COMPENSATION COMMITTEE REPORT

      The executive compensation committee determines compensation for our executive officers and administers any stock incentive or other compensation plans adopted by us, including the Stock Incentive Plan. The executive compensation committee believes that our compensation package must be structured in a manner that will help us attract and retain qualified executives and will align compensation of such executives with the interests of the stockholders. The compensation package currently consists of salary, bonus and long-term compensation in the form of stock options and restricted stock awards issued pursuant to the Stock Incentive Plan.

SALARY BONUS AND OTHER ANNUAL COMPENSATION

      Salary and bonus amounts are determined by the executive compensation committee using a subjective evaluation process. In making determinations of salary and bonus amounts, the committee considers our general performance, the officer’s position, level and scope of responsibility and the officer’s anticipated performance and contributions to our long-term goals. The base salaries for Richard Agree, Kenneth R. Howe and David J. Prueter were established pursuant to their employment agreements.

STOCK INCENTIVE PLAN

      The executive compensation committee is responsible for administering the Stock Incentive Plan, which includes determining the individuals to be granted stock option awards or restricted stock grants and defining the terms of such awards, including the number of shares, exercise price, vesting schedule and expiration date.

      The purpose of the Stock Incentive Plan is to provide compensation to persons whose services are considered essential to us. By linking this compensation to the market performance of our common stock and the growth in funds from operations we intend to provide additional incentive for officers and key employees to enhance our value and success and align the long-term interests of the officers and key employees with our interest.

      The executive compensation committee uses a subjective evaluation process to determine whether an officer or key employee should receive a stock option grant or receive a restricted stock award and the number of shares to be granted or awarded to such officer or key employee. The committee has not set specific objective goals or standards that an officer or key employee must meet to receive a stock option or restricted stock award. The factors considered by the executive compensation committee include our general performance, the position, level and scope of responsibility of the respective officer or key employee and the officer’s or key employee’s anticipated performance and contributions to our achievement of our long-term goals.

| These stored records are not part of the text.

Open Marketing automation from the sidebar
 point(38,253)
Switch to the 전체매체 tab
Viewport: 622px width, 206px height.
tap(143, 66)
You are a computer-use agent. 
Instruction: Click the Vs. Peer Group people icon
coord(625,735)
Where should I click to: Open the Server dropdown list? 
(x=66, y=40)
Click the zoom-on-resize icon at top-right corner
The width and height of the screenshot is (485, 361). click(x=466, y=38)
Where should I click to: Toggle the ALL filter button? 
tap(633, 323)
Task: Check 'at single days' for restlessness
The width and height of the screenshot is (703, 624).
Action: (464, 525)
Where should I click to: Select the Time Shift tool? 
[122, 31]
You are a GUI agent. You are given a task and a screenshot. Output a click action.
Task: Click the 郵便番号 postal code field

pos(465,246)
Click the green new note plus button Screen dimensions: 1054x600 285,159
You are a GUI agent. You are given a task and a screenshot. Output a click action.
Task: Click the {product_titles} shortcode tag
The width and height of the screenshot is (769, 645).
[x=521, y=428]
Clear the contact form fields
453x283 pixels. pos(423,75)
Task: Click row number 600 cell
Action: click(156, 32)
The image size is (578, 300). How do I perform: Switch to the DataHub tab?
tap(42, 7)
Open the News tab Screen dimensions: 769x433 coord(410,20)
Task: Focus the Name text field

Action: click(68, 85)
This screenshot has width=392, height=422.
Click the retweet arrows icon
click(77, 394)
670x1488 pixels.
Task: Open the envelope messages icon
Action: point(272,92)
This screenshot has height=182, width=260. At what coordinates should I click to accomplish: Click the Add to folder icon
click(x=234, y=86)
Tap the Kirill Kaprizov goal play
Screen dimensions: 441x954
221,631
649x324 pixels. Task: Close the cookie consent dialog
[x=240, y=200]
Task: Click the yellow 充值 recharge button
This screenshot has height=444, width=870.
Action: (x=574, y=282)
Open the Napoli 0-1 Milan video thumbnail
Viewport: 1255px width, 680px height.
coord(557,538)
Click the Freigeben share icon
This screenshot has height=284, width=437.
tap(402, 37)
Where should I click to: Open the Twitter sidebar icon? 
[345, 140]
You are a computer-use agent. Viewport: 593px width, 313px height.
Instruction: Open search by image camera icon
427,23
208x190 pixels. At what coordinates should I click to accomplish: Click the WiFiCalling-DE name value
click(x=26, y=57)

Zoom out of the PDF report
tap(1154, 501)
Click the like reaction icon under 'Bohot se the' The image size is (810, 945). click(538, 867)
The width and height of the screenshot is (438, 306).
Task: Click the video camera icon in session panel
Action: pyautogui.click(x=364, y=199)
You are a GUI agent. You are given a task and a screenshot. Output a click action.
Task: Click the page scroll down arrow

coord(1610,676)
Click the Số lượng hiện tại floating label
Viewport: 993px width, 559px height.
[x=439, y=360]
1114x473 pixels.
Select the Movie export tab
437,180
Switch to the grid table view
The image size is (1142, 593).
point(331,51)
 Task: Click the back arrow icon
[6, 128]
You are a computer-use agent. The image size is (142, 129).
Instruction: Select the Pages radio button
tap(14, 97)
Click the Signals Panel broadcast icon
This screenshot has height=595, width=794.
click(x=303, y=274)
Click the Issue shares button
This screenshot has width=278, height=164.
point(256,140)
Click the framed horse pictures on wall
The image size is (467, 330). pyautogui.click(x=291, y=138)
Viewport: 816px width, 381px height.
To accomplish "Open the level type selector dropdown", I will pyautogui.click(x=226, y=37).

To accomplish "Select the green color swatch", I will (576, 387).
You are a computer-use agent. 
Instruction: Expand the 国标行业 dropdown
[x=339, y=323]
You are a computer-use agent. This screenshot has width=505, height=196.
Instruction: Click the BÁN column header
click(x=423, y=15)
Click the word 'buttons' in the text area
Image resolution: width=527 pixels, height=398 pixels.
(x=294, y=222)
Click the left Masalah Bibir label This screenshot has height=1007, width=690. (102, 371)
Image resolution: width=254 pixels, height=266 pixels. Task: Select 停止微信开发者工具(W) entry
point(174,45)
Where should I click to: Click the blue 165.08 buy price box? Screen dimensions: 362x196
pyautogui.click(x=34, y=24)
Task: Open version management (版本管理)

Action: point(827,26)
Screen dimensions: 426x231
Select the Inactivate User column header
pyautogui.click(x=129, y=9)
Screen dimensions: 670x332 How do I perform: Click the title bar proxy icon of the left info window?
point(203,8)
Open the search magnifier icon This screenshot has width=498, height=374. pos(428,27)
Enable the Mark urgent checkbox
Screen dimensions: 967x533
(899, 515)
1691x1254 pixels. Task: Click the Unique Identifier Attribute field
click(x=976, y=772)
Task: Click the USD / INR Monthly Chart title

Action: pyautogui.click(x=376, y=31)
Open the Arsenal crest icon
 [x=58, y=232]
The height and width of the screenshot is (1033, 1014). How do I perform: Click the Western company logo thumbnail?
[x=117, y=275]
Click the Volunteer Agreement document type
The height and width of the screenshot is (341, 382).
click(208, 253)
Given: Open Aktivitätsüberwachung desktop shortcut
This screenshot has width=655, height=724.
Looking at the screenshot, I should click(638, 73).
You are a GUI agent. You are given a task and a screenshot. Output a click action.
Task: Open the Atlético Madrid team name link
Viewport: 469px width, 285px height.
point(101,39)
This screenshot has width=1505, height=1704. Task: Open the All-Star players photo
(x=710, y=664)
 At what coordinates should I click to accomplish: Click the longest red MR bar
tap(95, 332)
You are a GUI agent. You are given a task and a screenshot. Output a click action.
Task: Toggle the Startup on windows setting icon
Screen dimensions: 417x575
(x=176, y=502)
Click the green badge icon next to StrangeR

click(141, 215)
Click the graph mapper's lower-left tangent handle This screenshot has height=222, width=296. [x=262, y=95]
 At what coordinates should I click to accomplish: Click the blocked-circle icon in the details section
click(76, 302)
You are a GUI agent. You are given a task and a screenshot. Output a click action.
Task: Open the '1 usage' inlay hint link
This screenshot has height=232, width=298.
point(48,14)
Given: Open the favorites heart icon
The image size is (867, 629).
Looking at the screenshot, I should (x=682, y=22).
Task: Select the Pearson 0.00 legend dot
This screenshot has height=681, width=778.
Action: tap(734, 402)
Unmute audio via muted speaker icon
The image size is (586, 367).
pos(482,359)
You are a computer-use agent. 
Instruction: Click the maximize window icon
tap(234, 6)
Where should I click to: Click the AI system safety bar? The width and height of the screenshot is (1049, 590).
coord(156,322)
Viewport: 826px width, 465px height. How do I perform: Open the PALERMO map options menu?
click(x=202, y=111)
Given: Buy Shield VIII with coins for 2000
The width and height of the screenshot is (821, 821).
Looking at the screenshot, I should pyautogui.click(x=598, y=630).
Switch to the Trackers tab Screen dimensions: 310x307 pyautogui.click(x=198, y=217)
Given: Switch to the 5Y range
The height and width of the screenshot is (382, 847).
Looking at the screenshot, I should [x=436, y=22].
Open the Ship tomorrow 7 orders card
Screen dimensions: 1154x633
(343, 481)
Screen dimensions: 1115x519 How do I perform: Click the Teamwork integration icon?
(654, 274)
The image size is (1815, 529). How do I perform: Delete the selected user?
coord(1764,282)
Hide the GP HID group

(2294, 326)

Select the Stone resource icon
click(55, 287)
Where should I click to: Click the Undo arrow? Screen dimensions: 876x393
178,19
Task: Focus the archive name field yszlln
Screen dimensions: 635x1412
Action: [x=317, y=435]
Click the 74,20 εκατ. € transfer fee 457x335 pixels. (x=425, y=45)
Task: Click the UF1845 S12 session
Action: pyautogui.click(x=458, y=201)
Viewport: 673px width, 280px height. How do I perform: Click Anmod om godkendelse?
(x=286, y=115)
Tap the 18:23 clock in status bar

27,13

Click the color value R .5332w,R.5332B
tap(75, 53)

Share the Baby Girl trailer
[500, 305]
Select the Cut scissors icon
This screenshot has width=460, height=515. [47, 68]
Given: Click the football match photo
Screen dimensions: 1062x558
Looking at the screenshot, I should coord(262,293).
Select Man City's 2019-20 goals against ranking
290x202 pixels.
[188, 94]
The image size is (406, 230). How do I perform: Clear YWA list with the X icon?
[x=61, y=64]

      We did not grant any options to purchase shares of common stock in 2004.

      The foregoing report is given by the following members of the executive compensation committee.

  Gene Silverman, Chairman
  Ellis Wachs
  Farris Kalil

10


Table of Contents

AUDIT COMMITTEE REPORT

      Management is responsible for the financial reporting process, including the system of internal controls and for the preparation of consolidated financial statements in accordance with GAAP. Our independent auditors are responsible auditing those financial statements and expressing an opinion as to their conformity with GAAP. Our responsibility is to oversee and review these processes. We are not, however, professionally engaged in the practice of accounting or auditing and do not provide any expert or other special assistance as to such financial statements concerning compliance with the laws, regulation or GAAP or as to auditor independence. We rely, without independent verification, on the information provided to us and on the representations made by management and the independent auditors. We held two meetings during fiscal 2004. The meetings were designed among other things, to facilitate and encourage communication among the committee, management and our independent auditors, BDO Seidman, LLP. We discussed with BDO Seidman the overall scope and plans for their audit. We met with BDO Seidman, with and without management present, to discuss the results of their examination and their evaluations of our internal controls.

      We have reviewed and discussed the audited consolidated financial statements for the fiscal year ended December 31, 2004 with management and BDO Seidman. We also discussed with management and BDO Seidman the process used to support certifications by our Chief Executive Officer and Chief Financial Officer that are required by the SEC and the Sarbanes-Oxley Act of 2002 to accompany our periodic filings with the SEC.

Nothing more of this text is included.